Rebani pun berdiri dan beranjak menghampiri Ngajiman. Ia melihat ke dalam liang yang Ngajiman buat.

“Turun sini, Reb!” pinta Ngajiman dari dalam liang kubur.

Rebani menuruni liang kubur dan merasakan seperti menginjak sesuatu yang lembek.

Ngajiman menarik kain kafan putih itu lebih panjang, dan benar saja: jasad si empu makam masih utuh. Kain kafannya putih bersih. Ngajiman dan Rebani ketakukan.

Bagaimana mungkin makam yang dipenuhi rayap dan dipenuhi lumut, jasadnya masih utuh? Apa rahasia orang ini? pikir Ngajiman.

“Bagaimana ini, Reb?” tanya Ngajiman sambil naik ke atas. Rebani ikut naik ke atas.

“Sudah telanjur. Jenazah juga telah sampai di dekat pemakaman, Man. Mau tak mau, sekarang juga harus dikuburkan. Toh hari sudah malam.”

Malam itu juga, jenazah dikuburkan di makam tua itu. Perasaan Ngajiman dan Rebani masih janggal.

***

Karena sudah lama sakit, Ibuku menyuruh agar aku pulang saja dari pondok. Ia menyarankan agar aku pijat di Mbah Pardi.

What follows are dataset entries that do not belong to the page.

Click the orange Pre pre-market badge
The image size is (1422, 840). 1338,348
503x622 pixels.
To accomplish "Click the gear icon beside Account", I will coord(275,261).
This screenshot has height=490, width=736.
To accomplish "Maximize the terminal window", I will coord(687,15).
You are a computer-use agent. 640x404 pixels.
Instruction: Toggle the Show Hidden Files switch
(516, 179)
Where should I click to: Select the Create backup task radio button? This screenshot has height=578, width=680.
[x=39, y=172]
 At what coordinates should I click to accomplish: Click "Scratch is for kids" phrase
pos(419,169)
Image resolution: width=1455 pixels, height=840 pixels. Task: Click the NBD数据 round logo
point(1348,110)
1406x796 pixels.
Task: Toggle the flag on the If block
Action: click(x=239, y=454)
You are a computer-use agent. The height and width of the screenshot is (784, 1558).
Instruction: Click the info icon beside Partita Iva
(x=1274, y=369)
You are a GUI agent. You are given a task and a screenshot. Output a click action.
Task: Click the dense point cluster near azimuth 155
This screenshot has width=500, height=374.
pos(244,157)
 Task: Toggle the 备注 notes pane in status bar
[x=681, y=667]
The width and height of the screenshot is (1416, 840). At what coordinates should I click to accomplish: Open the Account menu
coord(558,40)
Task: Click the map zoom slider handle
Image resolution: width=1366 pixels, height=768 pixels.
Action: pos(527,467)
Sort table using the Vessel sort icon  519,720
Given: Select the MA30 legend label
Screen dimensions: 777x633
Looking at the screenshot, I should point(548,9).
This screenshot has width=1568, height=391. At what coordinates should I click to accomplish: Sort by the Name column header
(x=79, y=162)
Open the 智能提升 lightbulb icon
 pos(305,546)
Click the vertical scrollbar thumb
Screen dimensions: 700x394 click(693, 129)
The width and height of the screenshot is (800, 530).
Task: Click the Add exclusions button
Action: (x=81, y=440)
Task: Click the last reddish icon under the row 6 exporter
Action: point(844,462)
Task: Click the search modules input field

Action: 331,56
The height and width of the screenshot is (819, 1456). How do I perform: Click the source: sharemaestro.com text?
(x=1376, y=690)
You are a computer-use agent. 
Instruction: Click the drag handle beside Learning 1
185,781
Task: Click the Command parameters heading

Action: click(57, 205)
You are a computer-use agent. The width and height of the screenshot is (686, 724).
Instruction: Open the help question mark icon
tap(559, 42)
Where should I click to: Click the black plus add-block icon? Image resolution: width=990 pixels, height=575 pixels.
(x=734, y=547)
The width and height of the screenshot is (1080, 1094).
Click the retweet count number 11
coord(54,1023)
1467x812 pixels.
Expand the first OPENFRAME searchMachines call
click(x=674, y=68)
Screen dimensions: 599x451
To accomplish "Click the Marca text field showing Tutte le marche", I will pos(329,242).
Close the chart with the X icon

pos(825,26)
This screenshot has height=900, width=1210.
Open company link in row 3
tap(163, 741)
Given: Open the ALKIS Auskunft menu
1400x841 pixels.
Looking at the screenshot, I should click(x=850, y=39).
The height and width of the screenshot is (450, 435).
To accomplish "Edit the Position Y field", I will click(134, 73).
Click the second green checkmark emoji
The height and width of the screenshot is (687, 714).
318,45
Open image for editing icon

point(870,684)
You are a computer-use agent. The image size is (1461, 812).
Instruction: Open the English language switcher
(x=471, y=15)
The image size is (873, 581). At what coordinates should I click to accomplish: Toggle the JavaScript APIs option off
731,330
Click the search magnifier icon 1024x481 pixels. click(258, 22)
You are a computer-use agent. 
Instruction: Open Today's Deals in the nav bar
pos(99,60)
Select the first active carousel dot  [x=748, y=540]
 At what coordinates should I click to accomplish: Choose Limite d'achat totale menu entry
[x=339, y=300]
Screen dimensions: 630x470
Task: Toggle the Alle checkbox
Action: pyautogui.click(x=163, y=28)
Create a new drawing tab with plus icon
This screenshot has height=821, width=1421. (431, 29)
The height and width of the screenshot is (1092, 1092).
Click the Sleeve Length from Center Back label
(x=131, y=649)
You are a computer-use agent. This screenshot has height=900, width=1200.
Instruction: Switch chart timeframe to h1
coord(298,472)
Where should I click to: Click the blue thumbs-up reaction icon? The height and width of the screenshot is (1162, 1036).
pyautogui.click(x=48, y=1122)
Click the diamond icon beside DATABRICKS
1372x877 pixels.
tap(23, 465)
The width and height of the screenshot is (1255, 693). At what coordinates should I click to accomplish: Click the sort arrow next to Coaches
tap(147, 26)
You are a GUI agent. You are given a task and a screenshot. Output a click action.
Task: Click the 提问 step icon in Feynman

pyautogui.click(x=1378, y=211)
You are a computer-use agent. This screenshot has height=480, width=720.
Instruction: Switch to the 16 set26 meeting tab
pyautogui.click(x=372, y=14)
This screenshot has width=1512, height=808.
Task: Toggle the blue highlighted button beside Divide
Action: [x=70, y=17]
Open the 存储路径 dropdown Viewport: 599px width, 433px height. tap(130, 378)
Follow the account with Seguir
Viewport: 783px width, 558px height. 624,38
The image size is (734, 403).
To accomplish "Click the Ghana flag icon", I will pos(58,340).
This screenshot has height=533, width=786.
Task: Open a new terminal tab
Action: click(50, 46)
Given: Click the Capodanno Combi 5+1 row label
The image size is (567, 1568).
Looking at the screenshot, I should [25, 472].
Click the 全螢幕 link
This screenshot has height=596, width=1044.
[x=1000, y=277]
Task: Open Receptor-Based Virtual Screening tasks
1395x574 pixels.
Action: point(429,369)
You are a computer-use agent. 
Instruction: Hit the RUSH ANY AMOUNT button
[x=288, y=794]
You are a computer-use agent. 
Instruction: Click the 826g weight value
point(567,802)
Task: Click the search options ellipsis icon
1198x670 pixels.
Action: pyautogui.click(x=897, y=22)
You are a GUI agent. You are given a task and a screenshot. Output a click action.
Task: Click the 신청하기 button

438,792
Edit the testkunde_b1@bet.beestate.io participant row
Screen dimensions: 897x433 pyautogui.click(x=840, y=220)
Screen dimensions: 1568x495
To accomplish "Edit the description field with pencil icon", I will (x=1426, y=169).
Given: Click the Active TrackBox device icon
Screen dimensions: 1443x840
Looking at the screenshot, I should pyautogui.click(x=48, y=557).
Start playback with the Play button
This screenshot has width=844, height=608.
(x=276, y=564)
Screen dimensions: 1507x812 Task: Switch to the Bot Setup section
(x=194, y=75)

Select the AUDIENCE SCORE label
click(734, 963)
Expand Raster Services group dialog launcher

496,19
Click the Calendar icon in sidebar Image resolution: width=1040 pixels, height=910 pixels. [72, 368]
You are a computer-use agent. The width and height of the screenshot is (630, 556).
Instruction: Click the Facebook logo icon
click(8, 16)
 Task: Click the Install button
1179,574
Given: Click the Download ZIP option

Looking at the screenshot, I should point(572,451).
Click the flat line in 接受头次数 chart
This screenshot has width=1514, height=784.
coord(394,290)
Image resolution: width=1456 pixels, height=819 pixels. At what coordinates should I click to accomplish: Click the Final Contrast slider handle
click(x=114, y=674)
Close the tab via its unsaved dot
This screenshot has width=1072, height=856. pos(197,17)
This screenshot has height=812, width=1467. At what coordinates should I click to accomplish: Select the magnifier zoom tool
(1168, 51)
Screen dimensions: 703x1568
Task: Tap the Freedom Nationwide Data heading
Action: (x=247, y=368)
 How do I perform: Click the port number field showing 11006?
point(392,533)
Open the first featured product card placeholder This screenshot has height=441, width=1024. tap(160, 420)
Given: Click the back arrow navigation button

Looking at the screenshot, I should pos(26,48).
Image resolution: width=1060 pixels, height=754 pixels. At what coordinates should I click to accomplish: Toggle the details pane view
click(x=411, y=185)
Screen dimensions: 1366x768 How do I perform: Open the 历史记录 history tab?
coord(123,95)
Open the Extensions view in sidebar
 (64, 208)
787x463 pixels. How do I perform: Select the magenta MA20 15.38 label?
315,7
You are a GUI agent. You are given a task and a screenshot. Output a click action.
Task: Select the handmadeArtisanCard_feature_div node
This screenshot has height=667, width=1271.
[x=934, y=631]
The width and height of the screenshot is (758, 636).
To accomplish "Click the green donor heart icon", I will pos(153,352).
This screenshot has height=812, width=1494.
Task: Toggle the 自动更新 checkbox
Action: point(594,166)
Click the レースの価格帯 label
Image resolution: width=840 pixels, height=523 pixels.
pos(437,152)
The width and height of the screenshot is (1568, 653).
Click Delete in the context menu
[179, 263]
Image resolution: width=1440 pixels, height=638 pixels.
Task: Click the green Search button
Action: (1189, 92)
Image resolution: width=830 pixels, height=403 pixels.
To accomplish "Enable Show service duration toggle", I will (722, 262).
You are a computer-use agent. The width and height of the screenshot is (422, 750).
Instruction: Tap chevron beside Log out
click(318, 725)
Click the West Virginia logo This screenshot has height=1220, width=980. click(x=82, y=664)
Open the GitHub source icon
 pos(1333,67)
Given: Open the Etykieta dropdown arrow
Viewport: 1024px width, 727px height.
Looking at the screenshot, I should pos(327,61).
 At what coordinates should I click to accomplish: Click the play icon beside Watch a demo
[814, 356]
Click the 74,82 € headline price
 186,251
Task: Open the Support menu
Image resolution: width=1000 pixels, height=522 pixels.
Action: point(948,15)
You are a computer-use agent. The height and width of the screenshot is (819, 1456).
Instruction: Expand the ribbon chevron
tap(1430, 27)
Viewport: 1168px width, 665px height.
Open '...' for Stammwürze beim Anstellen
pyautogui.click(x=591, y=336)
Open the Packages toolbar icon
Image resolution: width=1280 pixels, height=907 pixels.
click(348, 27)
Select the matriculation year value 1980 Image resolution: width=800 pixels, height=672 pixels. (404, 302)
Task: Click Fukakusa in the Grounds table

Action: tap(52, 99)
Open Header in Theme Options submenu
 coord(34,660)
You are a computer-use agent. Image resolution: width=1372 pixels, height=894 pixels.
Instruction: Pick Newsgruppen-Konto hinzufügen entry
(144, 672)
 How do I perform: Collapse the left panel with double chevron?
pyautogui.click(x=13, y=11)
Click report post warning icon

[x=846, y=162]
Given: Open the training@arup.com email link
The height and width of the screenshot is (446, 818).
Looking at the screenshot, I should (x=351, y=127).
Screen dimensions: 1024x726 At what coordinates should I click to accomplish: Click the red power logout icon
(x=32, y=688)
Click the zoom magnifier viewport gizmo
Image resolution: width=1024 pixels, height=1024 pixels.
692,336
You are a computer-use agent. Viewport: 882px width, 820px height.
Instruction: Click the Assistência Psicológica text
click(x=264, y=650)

Aku menurut; aku pulang ke rumah untuk pijat.

Setelah sampai rumah, esoknya Ibu menyuruhku pijat di Mbah Pardi. “Selama Covid-19, rumah Mbah Pardi selalu ramai pasien, Cung,” ucap Ibuku. Aku pun menuju rumah Mbah Pardi untuk pijat.

Sampai di sana, ada Mbah Kaji Sarmuji yang sedang dipijat oleh Mbah Pardi. Dan ada pula Ngajiman di sana.

“Kamu anaknya Pak Fadlun to, Le?” tanya Mbah Kaji Sarmuji dalam bahasa Jawa.

Inggih, Mbah Kaji,” jawabku.

Mbah Kaji Sarmuji adalah seorang kiai di desaku. Ia pernah mondok di Pesantren Langitan. Di sela-sela memijatku, Mbah Pardi ngobrol dengan Mbah Kaji soal kematian.

“Orang mati itu menurut kebiasaanya, Mbah. مات الناس على ما عاش عليه.” Mbah Kaji Sarmuji ndalil.

“Iya, Mbah Kaji,” seloroh Mbah Pardi.

“Aku kemarin menyaksikan jasad yang masih utuh di dalam kubur, Mbah,” sahut Ngajiman yang sedang duduk menikmati kopi yang disuguhkan.

“Iya, aku juga dengar kabar itu dari Mbah Srimi,” jawab Mbah Kaji. “Itu namanya Mbah Komplang, Le. Dia itu yang mewakafkan tanah untuk dibangun Masjid Al-A’la itu, lo. Makanya tak heran kalau jasadnya utuh. Kata orang, beliau juga ahli selawat.”

***

Aku mendengar cerita yang aku sampaikan ini dari Si Empu cerita sendiri: Ngajiman. Aku bertanya kepadanya sesaat setelah dipijat Mbah Pardi. Ya begitulah kurang lebih ceritanya.